### TASK TO CARRY OUT
Output, word for word, the lines of this listing that fall between the line with "Click the P points column header" and the line with "Task: Click the Address", counting both of those lines, and no others.

### DATA FOR ANALYSIS
* * * * *

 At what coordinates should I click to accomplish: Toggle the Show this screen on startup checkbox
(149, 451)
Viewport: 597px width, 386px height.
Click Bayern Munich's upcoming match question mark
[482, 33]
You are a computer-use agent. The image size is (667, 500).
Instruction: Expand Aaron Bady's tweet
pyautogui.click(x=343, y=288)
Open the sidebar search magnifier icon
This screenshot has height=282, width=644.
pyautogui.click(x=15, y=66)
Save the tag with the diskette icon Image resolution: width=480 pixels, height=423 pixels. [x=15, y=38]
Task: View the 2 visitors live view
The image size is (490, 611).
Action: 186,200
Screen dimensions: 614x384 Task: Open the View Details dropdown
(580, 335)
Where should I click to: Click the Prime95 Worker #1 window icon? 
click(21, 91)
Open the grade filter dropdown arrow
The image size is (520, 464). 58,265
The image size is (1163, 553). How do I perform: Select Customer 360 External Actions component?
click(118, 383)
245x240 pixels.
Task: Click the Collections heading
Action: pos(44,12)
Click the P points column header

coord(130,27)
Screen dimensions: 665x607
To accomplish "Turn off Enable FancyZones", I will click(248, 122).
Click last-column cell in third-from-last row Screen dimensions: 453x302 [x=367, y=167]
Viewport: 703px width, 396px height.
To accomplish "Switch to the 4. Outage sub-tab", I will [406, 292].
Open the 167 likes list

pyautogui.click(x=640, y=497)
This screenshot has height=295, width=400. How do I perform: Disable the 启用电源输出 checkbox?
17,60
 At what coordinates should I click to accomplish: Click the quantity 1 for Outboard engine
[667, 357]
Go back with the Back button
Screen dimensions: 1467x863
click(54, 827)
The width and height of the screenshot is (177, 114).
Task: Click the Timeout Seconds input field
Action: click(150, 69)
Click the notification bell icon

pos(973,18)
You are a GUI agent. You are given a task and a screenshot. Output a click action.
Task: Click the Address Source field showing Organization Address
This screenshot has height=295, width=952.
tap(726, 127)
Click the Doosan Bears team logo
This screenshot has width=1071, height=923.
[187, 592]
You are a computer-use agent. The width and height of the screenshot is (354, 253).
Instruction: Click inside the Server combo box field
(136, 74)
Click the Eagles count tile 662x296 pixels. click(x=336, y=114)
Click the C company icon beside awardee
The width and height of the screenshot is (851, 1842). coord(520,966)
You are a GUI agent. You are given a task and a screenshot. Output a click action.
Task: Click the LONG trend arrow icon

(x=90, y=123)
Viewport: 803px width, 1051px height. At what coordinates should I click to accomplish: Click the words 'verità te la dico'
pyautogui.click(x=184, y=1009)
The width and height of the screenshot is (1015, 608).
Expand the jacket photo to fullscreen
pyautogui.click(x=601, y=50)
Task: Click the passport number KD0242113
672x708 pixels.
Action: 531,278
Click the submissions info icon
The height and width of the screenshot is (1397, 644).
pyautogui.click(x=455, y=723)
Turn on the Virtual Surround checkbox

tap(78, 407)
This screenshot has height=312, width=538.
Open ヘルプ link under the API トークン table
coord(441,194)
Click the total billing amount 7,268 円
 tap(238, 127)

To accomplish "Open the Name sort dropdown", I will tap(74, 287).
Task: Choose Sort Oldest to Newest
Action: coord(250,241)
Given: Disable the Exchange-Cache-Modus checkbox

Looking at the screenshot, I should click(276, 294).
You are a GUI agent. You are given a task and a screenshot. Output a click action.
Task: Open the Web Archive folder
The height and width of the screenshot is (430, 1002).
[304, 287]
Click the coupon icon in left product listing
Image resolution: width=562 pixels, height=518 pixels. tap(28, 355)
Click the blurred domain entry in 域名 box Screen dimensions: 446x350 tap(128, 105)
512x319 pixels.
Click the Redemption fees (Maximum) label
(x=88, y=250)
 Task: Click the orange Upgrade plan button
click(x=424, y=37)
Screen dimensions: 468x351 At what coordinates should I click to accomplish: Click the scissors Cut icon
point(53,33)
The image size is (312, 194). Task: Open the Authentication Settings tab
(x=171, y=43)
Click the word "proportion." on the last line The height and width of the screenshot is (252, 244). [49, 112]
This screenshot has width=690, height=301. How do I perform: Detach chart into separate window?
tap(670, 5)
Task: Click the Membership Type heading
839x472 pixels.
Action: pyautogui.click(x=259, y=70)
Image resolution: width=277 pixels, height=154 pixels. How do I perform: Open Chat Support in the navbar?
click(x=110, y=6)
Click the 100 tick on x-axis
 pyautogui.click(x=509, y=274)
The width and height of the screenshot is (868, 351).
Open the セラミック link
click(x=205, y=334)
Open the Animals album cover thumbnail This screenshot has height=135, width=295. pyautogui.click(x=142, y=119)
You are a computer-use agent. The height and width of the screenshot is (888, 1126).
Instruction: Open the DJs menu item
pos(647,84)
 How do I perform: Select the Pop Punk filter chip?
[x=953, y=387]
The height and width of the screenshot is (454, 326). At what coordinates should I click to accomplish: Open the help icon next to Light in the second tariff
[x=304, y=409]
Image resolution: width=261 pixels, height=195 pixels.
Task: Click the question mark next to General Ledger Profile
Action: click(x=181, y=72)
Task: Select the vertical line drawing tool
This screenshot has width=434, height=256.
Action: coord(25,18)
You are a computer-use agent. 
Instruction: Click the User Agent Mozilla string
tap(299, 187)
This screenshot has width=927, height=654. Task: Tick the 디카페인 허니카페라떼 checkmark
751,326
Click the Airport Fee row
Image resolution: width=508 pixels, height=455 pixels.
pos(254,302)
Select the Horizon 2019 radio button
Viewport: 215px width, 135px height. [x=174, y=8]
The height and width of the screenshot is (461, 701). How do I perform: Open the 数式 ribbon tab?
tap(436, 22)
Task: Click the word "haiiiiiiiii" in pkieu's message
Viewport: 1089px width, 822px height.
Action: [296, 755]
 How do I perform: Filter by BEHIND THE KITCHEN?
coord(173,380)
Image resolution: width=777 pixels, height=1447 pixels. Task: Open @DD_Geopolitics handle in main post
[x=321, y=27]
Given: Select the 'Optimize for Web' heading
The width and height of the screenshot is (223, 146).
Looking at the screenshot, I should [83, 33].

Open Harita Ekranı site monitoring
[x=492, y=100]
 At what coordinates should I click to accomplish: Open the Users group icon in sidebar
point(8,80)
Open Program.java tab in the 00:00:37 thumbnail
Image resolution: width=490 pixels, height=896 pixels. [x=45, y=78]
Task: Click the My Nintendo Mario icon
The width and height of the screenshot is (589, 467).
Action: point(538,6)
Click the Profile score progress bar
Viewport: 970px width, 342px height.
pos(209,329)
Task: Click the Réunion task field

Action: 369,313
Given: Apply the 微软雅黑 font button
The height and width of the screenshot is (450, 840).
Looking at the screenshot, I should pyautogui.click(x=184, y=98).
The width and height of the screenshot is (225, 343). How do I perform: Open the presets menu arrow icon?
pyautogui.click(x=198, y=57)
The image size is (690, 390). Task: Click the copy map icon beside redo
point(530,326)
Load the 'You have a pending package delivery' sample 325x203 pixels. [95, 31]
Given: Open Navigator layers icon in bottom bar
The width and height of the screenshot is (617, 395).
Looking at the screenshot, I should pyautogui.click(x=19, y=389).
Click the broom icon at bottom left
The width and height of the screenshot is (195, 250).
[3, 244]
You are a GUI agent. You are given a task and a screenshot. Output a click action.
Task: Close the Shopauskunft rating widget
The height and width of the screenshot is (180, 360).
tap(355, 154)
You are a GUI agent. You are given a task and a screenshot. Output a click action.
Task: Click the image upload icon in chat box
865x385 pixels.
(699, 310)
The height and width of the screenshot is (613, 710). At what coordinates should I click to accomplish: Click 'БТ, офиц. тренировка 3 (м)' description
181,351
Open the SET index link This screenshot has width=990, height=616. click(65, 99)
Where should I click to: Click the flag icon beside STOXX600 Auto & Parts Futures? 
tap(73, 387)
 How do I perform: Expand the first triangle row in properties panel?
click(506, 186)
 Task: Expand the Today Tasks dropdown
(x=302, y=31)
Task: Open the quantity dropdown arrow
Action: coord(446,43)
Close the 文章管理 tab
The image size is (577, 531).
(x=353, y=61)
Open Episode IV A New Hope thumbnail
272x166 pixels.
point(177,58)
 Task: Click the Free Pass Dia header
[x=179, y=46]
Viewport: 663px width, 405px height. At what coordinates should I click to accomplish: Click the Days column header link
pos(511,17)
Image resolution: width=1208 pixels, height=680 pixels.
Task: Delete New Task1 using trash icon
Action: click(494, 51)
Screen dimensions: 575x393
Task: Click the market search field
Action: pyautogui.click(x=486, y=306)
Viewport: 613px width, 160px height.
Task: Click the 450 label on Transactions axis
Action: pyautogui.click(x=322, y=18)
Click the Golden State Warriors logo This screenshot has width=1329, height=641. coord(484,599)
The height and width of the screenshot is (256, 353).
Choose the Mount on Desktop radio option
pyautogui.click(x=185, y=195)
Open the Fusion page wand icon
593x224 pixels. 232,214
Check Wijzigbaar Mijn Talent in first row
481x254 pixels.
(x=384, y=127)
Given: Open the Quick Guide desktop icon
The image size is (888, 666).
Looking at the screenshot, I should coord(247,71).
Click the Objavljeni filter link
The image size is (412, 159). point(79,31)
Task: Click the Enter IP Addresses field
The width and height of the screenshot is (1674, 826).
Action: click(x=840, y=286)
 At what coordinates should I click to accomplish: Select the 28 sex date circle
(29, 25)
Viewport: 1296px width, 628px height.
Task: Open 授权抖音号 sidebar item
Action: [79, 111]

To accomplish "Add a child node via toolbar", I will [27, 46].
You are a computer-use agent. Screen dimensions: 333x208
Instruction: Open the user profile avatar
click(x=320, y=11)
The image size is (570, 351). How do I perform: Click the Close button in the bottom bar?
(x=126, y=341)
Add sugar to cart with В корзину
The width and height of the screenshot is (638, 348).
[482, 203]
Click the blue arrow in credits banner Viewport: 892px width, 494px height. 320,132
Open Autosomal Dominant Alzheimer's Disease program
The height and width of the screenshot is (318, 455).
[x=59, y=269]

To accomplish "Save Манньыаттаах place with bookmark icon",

* * * * *

### WRITTEN REPLY
Click the P points column header

coord(130,27)
Screen dimensions: 665x607
To accomplish "Turn off Enable FancyZones", I will click(248, 122).
Click last-column cell in third-from-last row Screen dimensions: 453x302 [x=367, y=167]
Viewport: 703px width, 396px height.
To accomplish "Switch to the 4. Outage sub-tab", I will [406, 292].
Open the 167 likes list

pyautogui.click(x=640, y=497)
This screenshot has height=295, width=400. How do I perform: Disable the 启用电源输出 checkbox?
17,60
 At what coordinates should I click to accomplish: Click the quantity 1 for Outboard engine
[667, 357]
Go back with the Back button
Screen dimensions: 1467x863
click(54, 827)
The width and height of the screenshot is (177, 114).
Task: Click the Timeout Seconds input field
Action: click(150, 69)
Click the notification bell icon

pos(973,18)
You are a GUI agent. You are given a task and a screenshot. Output a click action.
Task: Click the Address Source field showing Organization Address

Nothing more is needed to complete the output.